One spouse can file for bankruptcy without the other joining in the process, or even consenting to it. There are many instances where a couple would only want only one spouse to file. If one spouse has all the debt, but all of the assets are in the name of the other spouse, only the debt-ridden spouse would file. This would result in the couple keeping all of the assets while getting rid of the unmanageable debt—what is known today as a “win-win” situation.

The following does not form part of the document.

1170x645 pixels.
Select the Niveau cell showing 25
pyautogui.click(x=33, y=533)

In the situation where only one spouse files for bankruptcy the income of the non-filing spouse must be included in the budget and the Means Test portions of the filed bankruptcy petition. This is true in both a Chapter 7 filing and a Chapter 13 filing. Sometimes this “additional income” can affect the debtor’s eligibility for Chapter 7 relief, but frequently the income attributable to the non-filing spouse can be effectively negated on the Means Test by use of the Marital Adjustment allowed on line 17 of the Means Test.

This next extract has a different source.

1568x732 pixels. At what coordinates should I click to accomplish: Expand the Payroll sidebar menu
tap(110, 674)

If a couple has joint debt but only one spouse files for bankruptcy, the non-filing spouse remains fully liable for all of the joint debt. We frequently hear clients tell us that “my spouse is the primary debtor on the loan, I only co-signed”. This distinction might mean something to you, but in the eyes of the creditor and the law, you are each fully liable. If only one spouse files for bankruptcy in a situation where joint debt is involved, the “family unit” (ie., debtor and non-filing spouse) is still on the hook for all of the joint debt.
The assets individually owned by the non-filing spouse do not have to be listed in the debtor’s petition and, absent any fraudulent transfers involving said assets, are not administered by the Chapter 7 Trustee. However, if assets are jointly owned and only one spouse files, the filing spouse’s interest in the joint asset (usually one-half) is part of the bankruptcy estate and can be administered (ie., liquidated) by the Chapter 7 Trustee in certain circumstances.